# HOW TO COMPLETE THIS TASK
Give again, word for word, each line from the top of the listing through the line that holds "Двері для шаф (40, 765)".

# DATA SHOWN

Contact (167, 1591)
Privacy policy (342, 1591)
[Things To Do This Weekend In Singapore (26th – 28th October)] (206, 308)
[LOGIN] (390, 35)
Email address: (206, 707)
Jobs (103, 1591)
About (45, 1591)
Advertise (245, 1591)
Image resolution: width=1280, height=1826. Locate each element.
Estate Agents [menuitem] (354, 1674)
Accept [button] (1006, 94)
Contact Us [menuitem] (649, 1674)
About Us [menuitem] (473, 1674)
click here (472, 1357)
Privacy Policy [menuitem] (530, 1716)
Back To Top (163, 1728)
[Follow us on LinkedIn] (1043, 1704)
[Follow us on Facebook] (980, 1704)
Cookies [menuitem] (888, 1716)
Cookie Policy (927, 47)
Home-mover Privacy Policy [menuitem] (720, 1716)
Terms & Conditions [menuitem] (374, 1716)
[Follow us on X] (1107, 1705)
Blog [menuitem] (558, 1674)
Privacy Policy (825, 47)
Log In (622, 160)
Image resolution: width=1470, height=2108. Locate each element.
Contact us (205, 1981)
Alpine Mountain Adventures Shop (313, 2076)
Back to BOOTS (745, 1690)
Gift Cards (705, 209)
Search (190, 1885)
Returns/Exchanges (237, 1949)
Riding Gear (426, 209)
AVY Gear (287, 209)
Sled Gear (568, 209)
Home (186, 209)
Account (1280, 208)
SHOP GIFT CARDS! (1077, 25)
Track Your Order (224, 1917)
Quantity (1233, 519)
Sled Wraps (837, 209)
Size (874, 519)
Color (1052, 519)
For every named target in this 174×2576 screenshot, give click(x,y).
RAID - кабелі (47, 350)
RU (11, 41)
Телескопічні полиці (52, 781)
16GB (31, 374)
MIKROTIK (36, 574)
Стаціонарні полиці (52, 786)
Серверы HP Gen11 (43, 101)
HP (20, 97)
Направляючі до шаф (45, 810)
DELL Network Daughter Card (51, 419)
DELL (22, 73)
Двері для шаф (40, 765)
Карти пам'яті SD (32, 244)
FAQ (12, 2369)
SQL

# WRITTEN ANSWER
Contact (167, 1591)
Privacy policy (342, 1591)
[Things To Do This Weekend In Singapore (26th – 28th October)] (206, 308)
[LOGIN] (390, 35)
Email address: (206, 707)
Jobs (103, 1591)
About (45, 1591)
Advertise (245, 1591)
Image resolution: width=1280, height=1826. Locate each element.
Estate Agents [menuitem] (354, 1674)
Accept [button] (1006, 94)
Contact Us [menuitem] (649, 1674)
About Us [menuitem] (473, 1674)
click here (472, 1357)
Privacy Policy [menuitem] (530, 1716)
Back To Top (163, 1728)
[Follow us on LinkedIn] (1043, 1704)
[Follow us on Facebook] (980, 1704)
Cookies [menuitem] (888, 1716)
Cookie Policy (927, 47)
Home-mover Privacy Policy [menuitem] (720, 1716)
Terms & Conditions [menuitem] (374, 1716)
[Follow us on X] (1107, 1705)
Blog [menuitem] (558, 1674)
Privacy Policy (825, 47)
Log In (622, 160)
Image resolution: width=1470, height=2108. Locate each element.
Contact us (205, 1981)
Alpine Mountain Adventures Shop (313, 2076)
Back to BOOTS (745, 1690)
Gift Cards (705, 209)
Search (190, 1885)
Returns/Exchanges (237, 1949)
Riding Gear (426, 209)
AVY Gear (287, 209)
Sled Gear (568, 209)
Home (186, 209)
Account (1280, 208)
SHOP GIFT CARDS! (1077, 25)
Track Your Order (224, 1917)
Quantity (1233, 519)
Sled Wraps (837, 209)
Size (874, 519)
Color (1052, 519)
For every named target in this 174×2576 screenshot, give click(x,y).
RAID - кабелі (47, 350)
RU (11, 41)
Телескопічні полиці (52, 781)
16GB (31, 374)
MIKROTIK (36, 574)
Стаціонарні полиці (52, 786)
Серверы HP Gen11 (43, 101)
HP (20, 97)
Направляючі до шаф (45, 810)
DELL Network Daughter Card (51, 419)
DELL (22, 73)
Двері для шаф (40, 765)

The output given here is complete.